Countdown 0. Trump è in Florida, Biden a Washington

La rubrica del conto alla rovescia. Nel giorno dell'insediamento del nuovo presidente, la poetessa Amanda Gorman, 22 anni, conquista il mondo leggendo un testo di 4 minuti

Preparativi prima della cerimonia di Biden

Preparativi prima della cerimonia di Biden

L’America tira un sospiro di sollievo.

Con una capacità di analisi pari solo alla sua delicatezza intellettuale, il giorno prima della scadenza del suo mandato, causa nuova amministrazione, l’ex Segretario di Stato Mike Pompeo, ha affidato al suo account Twitter finanziato dai contribuenti, tutto il suo afflato contrario al multiculturalismo.

“Il multiculturalismo, tutti gli -ismi, non sono ciò che è l’America.

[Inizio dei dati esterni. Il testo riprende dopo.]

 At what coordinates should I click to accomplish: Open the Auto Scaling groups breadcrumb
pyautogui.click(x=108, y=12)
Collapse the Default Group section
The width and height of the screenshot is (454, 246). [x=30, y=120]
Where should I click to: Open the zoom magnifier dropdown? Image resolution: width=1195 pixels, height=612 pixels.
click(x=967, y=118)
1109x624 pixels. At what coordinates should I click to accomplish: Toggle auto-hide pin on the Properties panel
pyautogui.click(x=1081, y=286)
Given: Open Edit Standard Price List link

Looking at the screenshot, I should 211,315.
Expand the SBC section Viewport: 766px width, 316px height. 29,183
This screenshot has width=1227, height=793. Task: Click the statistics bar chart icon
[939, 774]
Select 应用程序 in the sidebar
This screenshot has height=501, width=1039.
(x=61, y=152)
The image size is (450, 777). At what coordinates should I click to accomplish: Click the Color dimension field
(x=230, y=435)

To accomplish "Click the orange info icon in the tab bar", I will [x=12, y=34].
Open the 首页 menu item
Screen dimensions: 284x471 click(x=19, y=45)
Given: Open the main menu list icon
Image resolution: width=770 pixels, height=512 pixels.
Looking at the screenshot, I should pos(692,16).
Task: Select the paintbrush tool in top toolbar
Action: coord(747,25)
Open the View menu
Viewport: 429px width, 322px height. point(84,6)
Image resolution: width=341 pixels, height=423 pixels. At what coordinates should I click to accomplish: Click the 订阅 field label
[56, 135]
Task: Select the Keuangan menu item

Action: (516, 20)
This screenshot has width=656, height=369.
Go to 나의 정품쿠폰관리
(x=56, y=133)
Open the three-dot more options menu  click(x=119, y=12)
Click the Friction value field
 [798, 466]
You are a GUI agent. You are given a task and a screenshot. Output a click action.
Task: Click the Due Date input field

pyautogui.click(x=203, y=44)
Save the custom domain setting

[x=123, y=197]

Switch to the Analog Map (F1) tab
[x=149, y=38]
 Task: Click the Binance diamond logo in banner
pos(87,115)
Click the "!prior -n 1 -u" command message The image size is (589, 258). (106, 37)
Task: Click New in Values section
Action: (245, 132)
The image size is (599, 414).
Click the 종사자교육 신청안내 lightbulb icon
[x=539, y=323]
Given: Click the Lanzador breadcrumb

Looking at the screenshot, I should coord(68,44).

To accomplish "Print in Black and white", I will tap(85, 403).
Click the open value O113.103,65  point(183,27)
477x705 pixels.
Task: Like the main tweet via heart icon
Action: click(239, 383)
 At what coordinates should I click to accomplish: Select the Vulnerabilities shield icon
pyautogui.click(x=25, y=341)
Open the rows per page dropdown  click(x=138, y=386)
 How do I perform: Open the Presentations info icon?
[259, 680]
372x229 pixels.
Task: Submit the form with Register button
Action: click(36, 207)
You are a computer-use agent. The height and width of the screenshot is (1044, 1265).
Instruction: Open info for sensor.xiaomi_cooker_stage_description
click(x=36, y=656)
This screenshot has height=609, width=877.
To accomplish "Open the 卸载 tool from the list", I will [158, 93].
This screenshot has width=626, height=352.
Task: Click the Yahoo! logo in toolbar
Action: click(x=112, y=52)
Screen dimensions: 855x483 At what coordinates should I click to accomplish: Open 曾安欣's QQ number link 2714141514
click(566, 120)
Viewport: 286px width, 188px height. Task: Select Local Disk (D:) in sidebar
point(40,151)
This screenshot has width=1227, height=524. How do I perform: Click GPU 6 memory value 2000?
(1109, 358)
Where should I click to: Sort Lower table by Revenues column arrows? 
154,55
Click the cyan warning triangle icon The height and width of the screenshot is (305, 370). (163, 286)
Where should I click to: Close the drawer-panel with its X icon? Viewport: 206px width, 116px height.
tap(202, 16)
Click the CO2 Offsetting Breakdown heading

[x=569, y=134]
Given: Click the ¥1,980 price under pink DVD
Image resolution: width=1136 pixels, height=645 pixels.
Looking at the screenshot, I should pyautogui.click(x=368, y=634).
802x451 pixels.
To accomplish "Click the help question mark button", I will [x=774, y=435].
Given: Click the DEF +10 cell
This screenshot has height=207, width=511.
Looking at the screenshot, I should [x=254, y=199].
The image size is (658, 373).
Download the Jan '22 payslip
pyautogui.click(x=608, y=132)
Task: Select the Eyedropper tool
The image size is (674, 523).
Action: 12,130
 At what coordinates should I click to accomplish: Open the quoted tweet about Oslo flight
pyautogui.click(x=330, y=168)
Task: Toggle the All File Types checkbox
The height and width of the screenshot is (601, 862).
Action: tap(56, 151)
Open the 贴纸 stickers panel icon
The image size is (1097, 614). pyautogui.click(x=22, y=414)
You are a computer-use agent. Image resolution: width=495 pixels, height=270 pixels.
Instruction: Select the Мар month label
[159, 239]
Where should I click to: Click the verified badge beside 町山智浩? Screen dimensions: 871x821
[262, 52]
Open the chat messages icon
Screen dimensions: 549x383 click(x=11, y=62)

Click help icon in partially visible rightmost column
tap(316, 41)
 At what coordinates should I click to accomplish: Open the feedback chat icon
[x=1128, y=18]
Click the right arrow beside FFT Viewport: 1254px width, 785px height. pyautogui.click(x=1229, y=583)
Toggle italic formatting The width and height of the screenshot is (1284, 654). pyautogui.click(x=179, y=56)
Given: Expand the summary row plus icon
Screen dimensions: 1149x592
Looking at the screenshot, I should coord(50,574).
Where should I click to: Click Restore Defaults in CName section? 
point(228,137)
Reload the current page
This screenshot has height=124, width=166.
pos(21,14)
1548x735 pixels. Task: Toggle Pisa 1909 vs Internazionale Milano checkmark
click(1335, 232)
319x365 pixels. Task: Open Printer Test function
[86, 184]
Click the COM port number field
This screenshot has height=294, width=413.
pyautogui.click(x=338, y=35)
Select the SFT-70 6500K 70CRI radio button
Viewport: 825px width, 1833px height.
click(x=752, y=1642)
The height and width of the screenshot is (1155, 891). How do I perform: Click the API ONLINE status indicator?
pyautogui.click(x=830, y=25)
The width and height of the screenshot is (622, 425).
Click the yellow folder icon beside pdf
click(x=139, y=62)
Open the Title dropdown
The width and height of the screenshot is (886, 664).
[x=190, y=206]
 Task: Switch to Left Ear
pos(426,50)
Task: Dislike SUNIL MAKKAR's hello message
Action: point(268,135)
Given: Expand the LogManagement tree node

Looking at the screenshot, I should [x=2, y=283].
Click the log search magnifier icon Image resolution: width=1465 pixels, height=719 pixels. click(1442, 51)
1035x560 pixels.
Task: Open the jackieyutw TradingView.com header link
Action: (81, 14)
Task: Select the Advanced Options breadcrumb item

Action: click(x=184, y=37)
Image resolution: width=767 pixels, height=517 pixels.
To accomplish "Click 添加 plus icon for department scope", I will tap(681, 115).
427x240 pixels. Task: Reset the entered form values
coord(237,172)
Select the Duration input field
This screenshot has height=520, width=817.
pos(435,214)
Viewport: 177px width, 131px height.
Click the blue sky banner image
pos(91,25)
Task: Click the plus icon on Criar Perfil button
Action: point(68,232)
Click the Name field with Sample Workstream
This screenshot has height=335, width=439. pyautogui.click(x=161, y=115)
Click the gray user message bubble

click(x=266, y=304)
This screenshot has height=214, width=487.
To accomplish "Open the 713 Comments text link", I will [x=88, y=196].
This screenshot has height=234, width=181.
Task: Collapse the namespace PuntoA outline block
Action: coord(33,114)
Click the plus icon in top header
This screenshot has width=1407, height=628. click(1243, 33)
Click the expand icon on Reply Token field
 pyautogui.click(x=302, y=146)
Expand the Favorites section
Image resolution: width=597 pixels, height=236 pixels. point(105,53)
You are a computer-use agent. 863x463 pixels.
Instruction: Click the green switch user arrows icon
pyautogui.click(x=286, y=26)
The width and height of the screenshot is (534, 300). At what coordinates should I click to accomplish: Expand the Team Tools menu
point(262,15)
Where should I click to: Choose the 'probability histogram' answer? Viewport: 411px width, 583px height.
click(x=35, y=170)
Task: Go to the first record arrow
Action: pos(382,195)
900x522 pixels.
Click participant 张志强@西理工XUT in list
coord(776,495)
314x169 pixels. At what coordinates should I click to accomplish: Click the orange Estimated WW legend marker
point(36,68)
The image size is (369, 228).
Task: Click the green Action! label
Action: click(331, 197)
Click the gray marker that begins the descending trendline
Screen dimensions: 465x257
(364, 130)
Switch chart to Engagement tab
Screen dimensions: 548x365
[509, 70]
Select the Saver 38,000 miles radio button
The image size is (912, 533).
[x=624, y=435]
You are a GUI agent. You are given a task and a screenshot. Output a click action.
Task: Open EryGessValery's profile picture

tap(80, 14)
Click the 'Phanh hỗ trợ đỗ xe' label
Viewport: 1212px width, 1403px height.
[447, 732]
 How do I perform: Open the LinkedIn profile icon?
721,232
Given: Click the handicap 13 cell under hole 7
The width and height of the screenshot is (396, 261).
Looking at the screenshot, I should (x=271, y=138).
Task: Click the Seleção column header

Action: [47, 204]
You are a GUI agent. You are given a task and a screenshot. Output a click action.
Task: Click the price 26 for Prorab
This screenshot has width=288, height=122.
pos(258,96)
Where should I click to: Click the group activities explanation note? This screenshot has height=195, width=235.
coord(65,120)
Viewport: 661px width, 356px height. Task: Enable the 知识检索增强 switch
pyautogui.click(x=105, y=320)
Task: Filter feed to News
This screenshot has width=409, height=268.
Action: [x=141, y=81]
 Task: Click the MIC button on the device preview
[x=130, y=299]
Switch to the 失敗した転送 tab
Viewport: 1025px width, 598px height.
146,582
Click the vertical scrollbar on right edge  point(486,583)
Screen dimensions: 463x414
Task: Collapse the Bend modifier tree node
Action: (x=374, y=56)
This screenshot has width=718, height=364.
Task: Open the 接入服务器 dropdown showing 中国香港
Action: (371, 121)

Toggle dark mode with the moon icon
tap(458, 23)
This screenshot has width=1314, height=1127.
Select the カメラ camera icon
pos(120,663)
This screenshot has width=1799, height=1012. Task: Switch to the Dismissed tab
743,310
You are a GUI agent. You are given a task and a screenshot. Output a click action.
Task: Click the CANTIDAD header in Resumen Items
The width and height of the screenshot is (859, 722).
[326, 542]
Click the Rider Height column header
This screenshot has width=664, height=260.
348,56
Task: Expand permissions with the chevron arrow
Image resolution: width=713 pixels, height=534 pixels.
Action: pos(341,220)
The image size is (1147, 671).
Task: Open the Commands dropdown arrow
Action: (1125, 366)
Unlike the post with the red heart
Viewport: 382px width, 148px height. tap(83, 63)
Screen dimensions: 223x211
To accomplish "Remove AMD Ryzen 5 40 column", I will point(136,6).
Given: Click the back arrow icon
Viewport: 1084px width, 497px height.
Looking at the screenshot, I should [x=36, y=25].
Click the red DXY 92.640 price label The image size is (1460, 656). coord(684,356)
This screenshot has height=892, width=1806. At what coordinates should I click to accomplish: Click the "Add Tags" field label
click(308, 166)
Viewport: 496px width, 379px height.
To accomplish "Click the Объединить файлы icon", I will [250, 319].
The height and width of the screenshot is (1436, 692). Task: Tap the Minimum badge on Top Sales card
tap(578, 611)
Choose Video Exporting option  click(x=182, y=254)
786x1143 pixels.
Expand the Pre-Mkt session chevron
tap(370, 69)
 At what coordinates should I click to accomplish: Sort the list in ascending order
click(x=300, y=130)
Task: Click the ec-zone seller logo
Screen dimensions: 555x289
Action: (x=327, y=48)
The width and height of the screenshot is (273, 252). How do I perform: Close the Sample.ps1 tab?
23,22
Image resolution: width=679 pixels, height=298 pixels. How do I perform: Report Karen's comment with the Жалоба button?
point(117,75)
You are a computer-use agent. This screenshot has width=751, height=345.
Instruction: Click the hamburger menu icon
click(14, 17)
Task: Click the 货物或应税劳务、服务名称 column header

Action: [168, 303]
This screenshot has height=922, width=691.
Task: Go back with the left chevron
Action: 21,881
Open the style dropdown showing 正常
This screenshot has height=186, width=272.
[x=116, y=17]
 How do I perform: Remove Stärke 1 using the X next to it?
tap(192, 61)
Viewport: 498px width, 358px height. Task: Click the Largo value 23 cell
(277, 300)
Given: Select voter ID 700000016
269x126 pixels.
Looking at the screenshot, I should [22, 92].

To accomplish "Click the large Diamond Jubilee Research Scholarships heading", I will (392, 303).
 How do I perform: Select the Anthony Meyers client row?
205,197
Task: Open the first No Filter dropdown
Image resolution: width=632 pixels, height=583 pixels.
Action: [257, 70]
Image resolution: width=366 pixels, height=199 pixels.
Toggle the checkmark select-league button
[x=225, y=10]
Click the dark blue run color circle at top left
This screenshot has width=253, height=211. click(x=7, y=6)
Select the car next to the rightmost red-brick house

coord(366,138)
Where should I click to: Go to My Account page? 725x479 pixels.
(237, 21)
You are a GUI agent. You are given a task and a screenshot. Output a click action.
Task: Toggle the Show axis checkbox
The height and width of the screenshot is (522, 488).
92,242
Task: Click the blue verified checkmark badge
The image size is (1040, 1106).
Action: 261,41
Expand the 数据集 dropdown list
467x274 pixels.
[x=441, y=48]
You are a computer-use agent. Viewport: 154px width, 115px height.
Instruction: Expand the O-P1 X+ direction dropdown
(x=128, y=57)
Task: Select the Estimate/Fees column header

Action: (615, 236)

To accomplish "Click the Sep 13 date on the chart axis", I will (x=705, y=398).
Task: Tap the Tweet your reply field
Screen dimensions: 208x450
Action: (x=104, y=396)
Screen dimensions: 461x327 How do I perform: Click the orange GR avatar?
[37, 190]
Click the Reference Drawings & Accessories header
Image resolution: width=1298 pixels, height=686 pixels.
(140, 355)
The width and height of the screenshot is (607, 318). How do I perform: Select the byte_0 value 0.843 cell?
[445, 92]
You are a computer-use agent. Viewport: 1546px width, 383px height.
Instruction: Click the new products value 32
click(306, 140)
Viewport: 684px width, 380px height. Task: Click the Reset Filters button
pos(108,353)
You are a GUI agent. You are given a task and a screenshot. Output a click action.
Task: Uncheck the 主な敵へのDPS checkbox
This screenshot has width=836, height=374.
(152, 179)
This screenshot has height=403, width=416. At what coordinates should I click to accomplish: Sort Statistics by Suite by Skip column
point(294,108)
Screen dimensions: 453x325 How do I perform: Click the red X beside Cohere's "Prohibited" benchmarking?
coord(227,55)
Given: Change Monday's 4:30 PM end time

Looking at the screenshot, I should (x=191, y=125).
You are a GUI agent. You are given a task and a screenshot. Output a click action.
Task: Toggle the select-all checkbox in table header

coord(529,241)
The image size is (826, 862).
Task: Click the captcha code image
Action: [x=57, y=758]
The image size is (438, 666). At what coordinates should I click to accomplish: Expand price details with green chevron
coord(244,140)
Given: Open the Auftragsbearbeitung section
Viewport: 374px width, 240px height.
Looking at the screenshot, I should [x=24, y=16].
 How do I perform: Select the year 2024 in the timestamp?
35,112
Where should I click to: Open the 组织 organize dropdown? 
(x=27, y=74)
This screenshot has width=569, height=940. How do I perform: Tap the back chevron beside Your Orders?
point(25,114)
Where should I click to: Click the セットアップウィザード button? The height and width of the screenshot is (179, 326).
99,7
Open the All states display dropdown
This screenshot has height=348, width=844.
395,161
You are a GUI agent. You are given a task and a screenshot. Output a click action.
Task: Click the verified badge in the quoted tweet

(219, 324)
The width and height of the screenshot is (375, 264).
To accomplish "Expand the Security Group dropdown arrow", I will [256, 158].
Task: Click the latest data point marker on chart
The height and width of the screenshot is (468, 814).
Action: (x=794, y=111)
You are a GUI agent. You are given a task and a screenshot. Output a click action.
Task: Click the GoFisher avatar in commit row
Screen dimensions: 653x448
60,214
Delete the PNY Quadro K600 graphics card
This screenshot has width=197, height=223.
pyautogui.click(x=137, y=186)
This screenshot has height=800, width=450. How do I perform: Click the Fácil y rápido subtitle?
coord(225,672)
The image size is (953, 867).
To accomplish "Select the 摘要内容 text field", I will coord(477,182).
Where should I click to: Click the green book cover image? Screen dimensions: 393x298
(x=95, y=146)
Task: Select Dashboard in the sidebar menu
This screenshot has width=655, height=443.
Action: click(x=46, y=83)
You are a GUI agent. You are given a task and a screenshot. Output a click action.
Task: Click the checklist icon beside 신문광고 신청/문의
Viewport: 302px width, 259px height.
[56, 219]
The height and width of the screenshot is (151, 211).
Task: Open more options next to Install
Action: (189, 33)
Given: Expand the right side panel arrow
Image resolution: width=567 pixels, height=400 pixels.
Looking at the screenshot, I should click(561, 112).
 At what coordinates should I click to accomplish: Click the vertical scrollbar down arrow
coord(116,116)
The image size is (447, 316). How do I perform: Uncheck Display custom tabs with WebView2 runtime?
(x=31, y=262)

Distorcono la nostra gloriosa fondazione e l’essenza di questo Paese”, ha scritto Pompeo martedì.

LA FINE DI UN’ERA

Ciò che si è visto il giorno dopo, al Campidoglio, alla Casa Bianca, durante le celebrazioni virtuali della sera trasmesse in diretta TV, è stato proprio il contrario di ciò che l’ex ministro degli esteri aveva affermato con tanta cieca tracotanza solo 24 ore prima.

L’era dei maschi bianchi di mezza età si è conclusa, seppellita dalla presenza di giovani, di donne, di immigrati, neri, asiatici, dalla fisicità stessa della vice presidente, difficilissima da definire tanto è intrecciato e variegato il suo albero genealogico, che si fa prima a dire “non caucasica”, per non sbagliare.

Non si poteva immaginare un contrappasso più drastico di questo, e la serata che ha seguito la cerimonia di insediamento lo ha sottolineato.

Kamala Harris (Ap)

LA SERA DELL’INSEDIAMENTO

Non potendo esserci, come le altre volte, un ballo, una festa, causa pandemia, c’è stato uno show televisivo, sulla falsa riga di quello che era stata la (riuscitissima) convention democratica di luglio, presentato da Tom Hanks.

Tra un numero musicale e l’altro si sono celebrati gli eroi americani, come medici, infermieri, insegnanti, hanno nuovamente parlato sia Biden che Harris, ed è stato trasmesso un contributo registrato qualche ora prima in cui gli ex presidenti Clinton, Bush e Obama, hanno parlato dell’importanza del pacifico passaggio di poteri per una democrazia.

IL PRESIDENTE DEL 2036

Quello che gli eventi del 6 gennaio hanno mostrato è la fragilità della democrazia, e l’importanza di preservarla vista la facilità con cui si può scivolare in un regime che definire fascista non era più un’iperbole astorica, ma una descrizione puntuale.

Nelle ultime settimane gli Usa hanno più volte temuto, a ragion di causa, che il presidente in carica volesse dichiarare la legge marziale, questa era diventata un’eventualità plausibile in un Paese che non aveva mai conosciuto una destra così arrogante e razzista al potere.

Il profondo sospiro di sollievo che si è sentito da parte della maggioranza degli Stati Uniti è stato tirato solo dopo che Biden aveva prestato giuramento, e la sera, durante i festeggiamenti per l’insediamento di Biden – Harris.

Amanda Gorman (AP Photo/Patrick Semansky, Pool)

Così che il giorno seguente la brillante affermazione di Pompeo, una poetessa afroamericana 22 enne, Amanda Gorman, che ha conquistato il mondo nei 4 minuti in cui ha letto una sua poesia durante la cerimonia di insediamento, la sera ha affermato di voler diventare lei stessa il presidente degli Stati Uniti, nel 2036.

“Madam president Gorman. Mi piace come suona” ha detto alla CNN.